Great Britain, France, Spain, Holland and Belgium were all weighed down by having to govern and rule far-off people in far-0ff lands.
No matter how far-flung these territorial possessions, these very same inperial nations never wavered in carrying out their bounden duty to their fellow-man and woman living within empires run by European kings, queens, or emperors or empresses - no matter how one spells it
Not worth a candle? One-way traffic? White Man's Burden?
The Kaiser's Germany and Hitler's Greater Reich did not think so. The Germans fought two world wars to get a piece of the cake and the European empires were equally determined to hold on to their 'fair' share of the spoils. The Empire of Nippon also had a go but it antagonized everyone and this put paid to dreams of empire.
None of these colonial masters is short of a bean or two and one can only surmise that having an empire was a nice little earner.
And neocolonialism is not a bad deal either - even the Chinese are learning.

Punkawallah

Herbert's picture

Excellent piece of satire there. Just going far enough not to fall into complete absurdity.

KumarA's picture

Paul,
Nice observation but you can't blame Ferguson. He is another phony historian, still nostalgic about gin and tonic. He represents a stream of stupid scholars who have now turned to polemics, in their search for British rule's relevance in India. In addition, his small country mentality is another obstacle hindering his global perspective.Indians are least bothered about these kind of people and their opinion.

You see, Selig Harrison, another buffoon predicted that Indian state would disintegrate by the end of 1960s. Similarly, Paul Ehrlich wrote India off and predicted that all Indians would die of starvation by 1980s...I can give you countless examples. Unfortunately for this stream of doomsayers, India not only survived 1960s/70s and 80s but has achieved phenomenal growth and development over the years. So much so that even after electricity, corruption and other problems, Indian economy clocked a growth rate of over 7 percent in 2011, compared to British Island's economy which did not even reach 1 percent. Moreover, Ferguson can't give the size of his economy as an argument because GDP of British Islands is now smaller than Indian one on PPP terms. Even in nominal terms, both GDPs are quite close.

So it's a matter of one more decade. By 2030s , people from island will be better aware of their size and significance in world politics.

Hikaru22's picture

I like Kipling. Yes, he probably wrote some silly things and some bad things, too. Show me the writer who hasn't. But 'Kim', 'The Jungle Books' and 'Plain Tales from The Hills' are all fabulous books. Kipling also mastered a form that many writers of prose fiction never do - that of poetry.

(A few items)
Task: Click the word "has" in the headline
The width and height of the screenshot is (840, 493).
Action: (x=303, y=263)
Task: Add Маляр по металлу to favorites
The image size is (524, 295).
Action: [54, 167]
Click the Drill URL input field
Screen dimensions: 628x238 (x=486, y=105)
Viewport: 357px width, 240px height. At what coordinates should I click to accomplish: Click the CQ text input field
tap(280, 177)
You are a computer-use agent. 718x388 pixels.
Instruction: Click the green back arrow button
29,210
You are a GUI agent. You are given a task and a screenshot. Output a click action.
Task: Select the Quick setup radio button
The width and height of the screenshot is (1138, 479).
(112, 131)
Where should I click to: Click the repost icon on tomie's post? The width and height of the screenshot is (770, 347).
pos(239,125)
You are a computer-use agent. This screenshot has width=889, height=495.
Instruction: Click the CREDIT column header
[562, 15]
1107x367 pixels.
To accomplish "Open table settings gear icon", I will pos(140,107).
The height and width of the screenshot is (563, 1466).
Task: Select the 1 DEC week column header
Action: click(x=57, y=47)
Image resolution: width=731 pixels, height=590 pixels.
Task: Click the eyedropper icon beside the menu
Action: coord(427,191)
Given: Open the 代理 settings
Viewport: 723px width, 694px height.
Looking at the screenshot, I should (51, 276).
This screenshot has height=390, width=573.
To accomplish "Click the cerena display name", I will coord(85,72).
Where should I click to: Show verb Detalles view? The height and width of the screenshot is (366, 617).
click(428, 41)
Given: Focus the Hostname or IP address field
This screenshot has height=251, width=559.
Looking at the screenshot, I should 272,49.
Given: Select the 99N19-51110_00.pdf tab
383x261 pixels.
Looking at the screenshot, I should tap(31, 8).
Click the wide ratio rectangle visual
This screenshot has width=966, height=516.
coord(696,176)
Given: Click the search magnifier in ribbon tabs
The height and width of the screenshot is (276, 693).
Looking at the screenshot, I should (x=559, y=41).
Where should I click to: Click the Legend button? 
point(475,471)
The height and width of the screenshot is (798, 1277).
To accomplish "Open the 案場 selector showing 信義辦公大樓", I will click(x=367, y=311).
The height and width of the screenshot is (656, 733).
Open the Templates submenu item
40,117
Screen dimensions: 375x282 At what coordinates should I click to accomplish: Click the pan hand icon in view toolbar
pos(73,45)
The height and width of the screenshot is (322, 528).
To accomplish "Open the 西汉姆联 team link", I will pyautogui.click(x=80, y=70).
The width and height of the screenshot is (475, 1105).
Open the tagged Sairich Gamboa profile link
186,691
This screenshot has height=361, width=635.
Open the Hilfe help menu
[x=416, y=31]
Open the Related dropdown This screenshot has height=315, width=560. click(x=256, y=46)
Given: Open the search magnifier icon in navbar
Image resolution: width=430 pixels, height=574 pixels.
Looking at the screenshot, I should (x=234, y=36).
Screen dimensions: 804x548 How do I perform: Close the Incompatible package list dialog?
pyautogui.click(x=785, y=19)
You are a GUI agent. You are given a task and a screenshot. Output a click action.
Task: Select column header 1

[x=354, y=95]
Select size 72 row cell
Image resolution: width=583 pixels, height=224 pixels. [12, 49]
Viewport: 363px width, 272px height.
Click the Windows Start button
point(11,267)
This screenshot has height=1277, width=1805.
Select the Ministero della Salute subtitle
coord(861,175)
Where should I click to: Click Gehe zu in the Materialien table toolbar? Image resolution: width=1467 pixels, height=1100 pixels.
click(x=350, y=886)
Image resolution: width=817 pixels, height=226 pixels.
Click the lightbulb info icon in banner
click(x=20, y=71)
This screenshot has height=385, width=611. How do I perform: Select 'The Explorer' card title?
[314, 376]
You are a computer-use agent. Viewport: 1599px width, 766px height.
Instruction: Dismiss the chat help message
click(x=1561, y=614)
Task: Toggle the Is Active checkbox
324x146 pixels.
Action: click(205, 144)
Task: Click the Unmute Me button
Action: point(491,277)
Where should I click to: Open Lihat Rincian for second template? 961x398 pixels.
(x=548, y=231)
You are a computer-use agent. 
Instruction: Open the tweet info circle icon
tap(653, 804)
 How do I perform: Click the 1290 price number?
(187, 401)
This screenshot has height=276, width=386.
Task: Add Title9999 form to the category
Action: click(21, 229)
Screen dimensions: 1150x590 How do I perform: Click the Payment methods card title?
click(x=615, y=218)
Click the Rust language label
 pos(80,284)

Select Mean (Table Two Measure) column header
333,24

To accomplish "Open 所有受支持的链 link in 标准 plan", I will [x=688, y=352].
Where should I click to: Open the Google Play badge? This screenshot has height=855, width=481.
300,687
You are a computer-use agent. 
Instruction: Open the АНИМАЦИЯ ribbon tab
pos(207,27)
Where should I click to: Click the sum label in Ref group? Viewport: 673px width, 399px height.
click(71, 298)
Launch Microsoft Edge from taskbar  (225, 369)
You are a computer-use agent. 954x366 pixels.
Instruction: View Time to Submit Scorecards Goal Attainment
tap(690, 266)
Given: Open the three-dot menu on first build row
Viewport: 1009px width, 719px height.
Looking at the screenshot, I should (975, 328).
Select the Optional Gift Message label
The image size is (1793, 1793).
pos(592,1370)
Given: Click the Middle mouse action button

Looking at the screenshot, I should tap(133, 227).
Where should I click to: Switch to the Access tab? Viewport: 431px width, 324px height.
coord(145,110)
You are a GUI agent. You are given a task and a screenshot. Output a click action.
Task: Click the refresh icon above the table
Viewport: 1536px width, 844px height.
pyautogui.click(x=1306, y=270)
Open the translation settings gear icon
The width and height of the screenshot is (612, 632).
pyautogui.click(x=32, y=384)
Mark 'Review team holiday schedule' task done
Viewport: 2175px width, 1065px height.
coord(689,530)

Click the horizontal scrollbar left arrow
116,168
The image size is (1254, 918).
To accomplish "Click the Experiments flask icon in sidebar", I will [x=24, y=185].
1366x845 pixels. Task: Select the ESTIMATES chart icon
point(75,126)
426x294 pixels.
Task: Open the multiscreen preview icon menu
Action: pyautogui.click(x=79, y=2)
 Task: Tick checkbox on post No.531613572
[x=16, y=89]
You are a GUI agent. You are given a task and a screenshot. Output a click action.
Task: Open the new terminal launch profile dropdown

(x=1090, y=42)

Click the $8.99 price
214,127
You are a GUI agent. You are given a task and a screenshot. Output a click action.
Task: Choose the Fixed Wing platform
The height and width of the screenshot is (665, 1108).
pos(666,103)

• GOAL
In the comment thread on empire, what growth rate did the Indian economy reach in 2011? The items have nothing to do with what is asked here.

• RESULT OF THIS EXERCISE
Over 7 percent.